A few years ago, I taught the third of four special interdisciplinary seminars that students of the CUNY Honors College are required to complete during the course of their degrees. The CHC3 seminar is titled Science and Technology in New York City, a moniker that is open, and subject to, broad interpretation by any faculty member that teaches it. In my three terms of teaching it, I used it to introduce to my students–many of whom were science majors and planned to go on to graduate work in the sciences–among other things, the practice of science and the development and deployment of technology in urban spaces. This treatment almost invariably required me to introduce the notion of a social history of science, among whose notions are that science does not operate independent of its social context, that scientists are social and political actors, that scientific laboratories are social and political spaces, not just repositories for scientific equipment, that scientific theories, ‘advances’ and ‘truths’ bear the mark of historical contingencies and developments. (One of my favorite discussion-inducing examples was to point to the amazing pace of scientific and technological progress in the years from 1939 to 1945 and ask: What could have brought this about?)
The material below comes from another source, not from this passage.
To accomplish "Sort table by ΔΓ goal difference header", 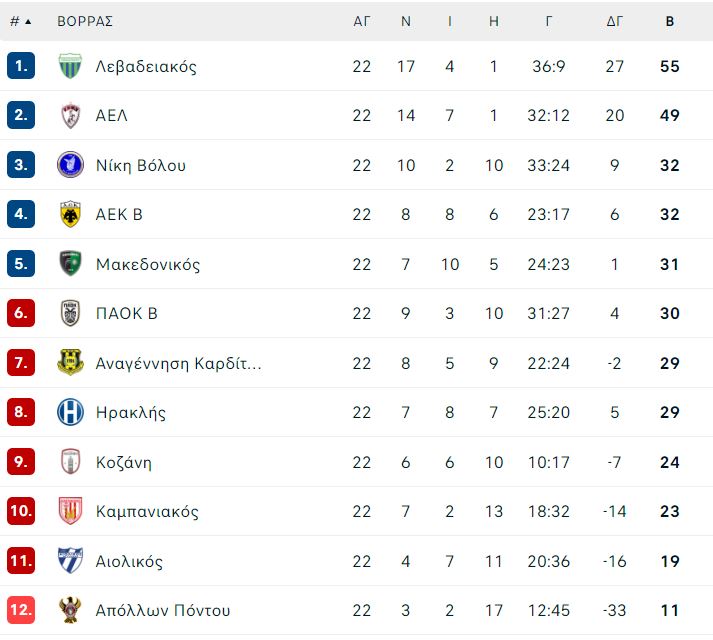I will click(614, 21).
If I were teaching that class this semester, I would have brought in Phillip M. Boffey‘s Op-Ed (‘The Next Frontier is Inside Your Brain‘, New York Times, February 23) for a classroom discussion activity. I would have pointed out to my students that the practice of science requires funding, sometimes from private sources, sometimes from governmental ones. This funding does not happen without contestation; it requires justification, because funds are limited and there are invariably more requests for funding than can be satisfied, and sometimes because there is skepticism about the scientific worth of the work proposed. So the practice of science has a rhetorical edge to it; its practitioners–and those who believe in the value of their work–must convince, persuade, and argue. They must establish the worth of what they do to the society that plays host to them.
Boffey’s Op-Ed then, would have served as a classic example of this aspect of the practice of science. It aims to build public support for research projects in neuroscience, because, as Boffey notes at the very outset:
The Obama administration is planning a multiyear research effort to produce an “activity map” that would show in unprecedented detail the workings of the human brain, the most complex organ in the body. It is a breathtaking goal at a time when Washington, hobbled by partisan gridlock and deficit worries, seems unable to launch any major new programs.
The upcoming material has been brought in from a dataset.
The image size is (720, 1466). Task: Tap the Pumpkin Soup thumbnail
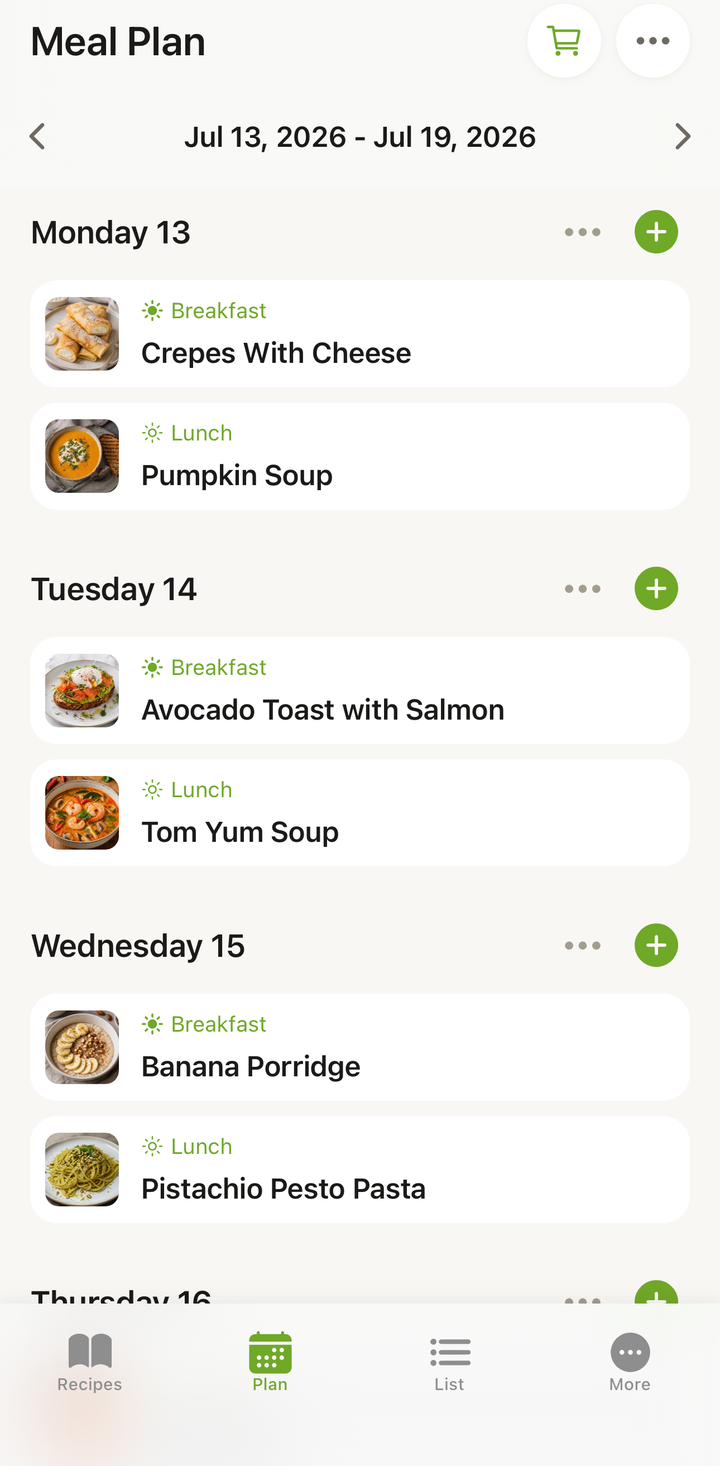click(x=82, y=456)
This effort — if sufficiently financed — could develop new tools and techniques that would lead to a much deeper understanding of how the brain works. [link in original]
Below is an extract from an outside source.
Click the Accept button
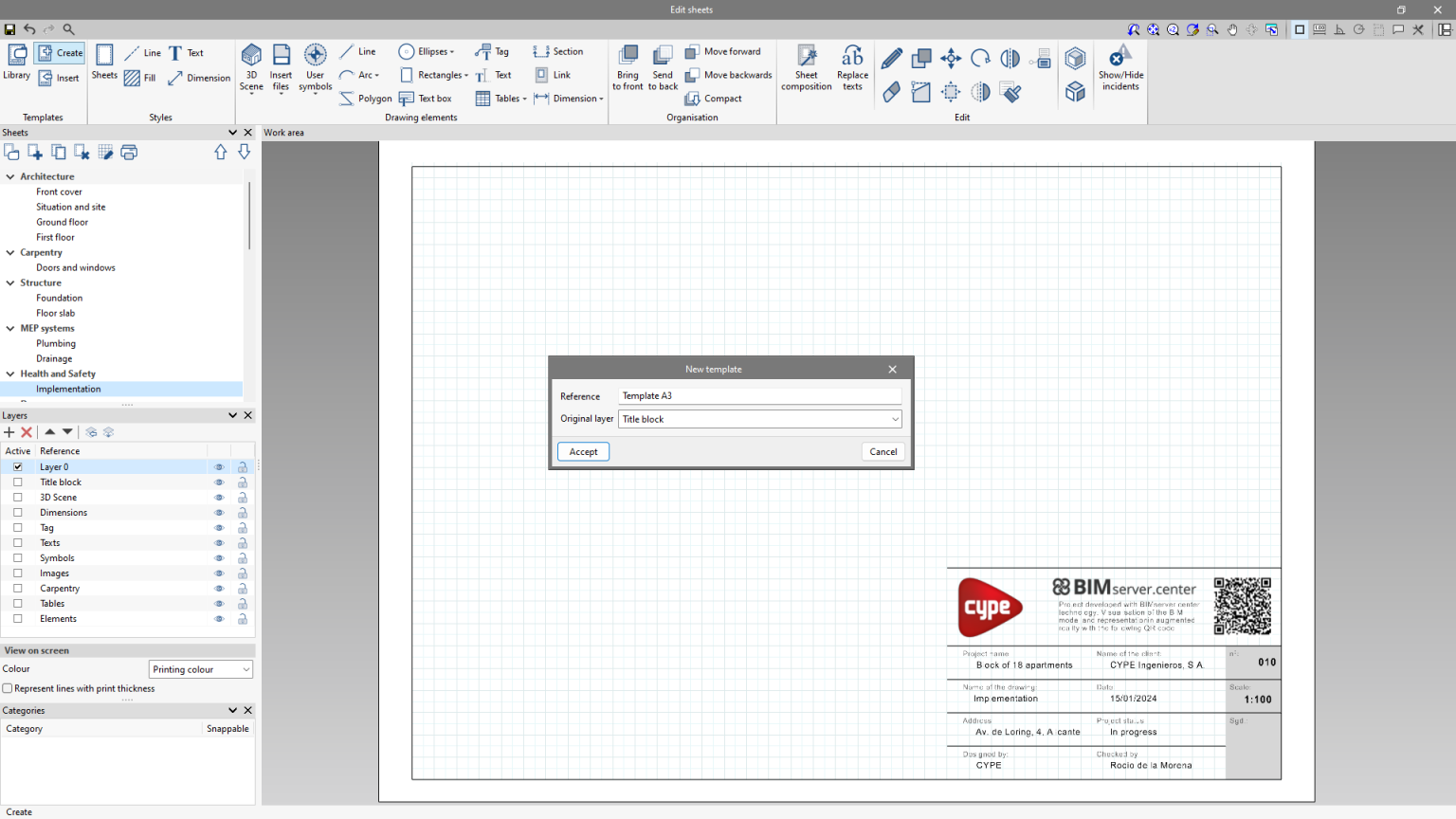Image resolution: width=1456 pixels, height=819 pixels. coord(583,452)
And then Boffey is off and running. For Congressmen need to be convinced; perhaps petitions will have to be signed; perhaps other competitors who also hope to be ‘sufficiently financed’ need to be shown to be less urgent. And what better place to place and present these arguments than the nation’s media outlets, perhaps its most prominent newspaper?
The scientist as polemicist is one of the many roles a scientist may be called on to play in his work in science. Sometimes his work may be done, in part, by those who have been persuaded by him already. Boffey’s arguments, his language, his framing of the importance of the forthcoming legislation, would, I think, all serve to show to my imagined students this very important component of the practice of science.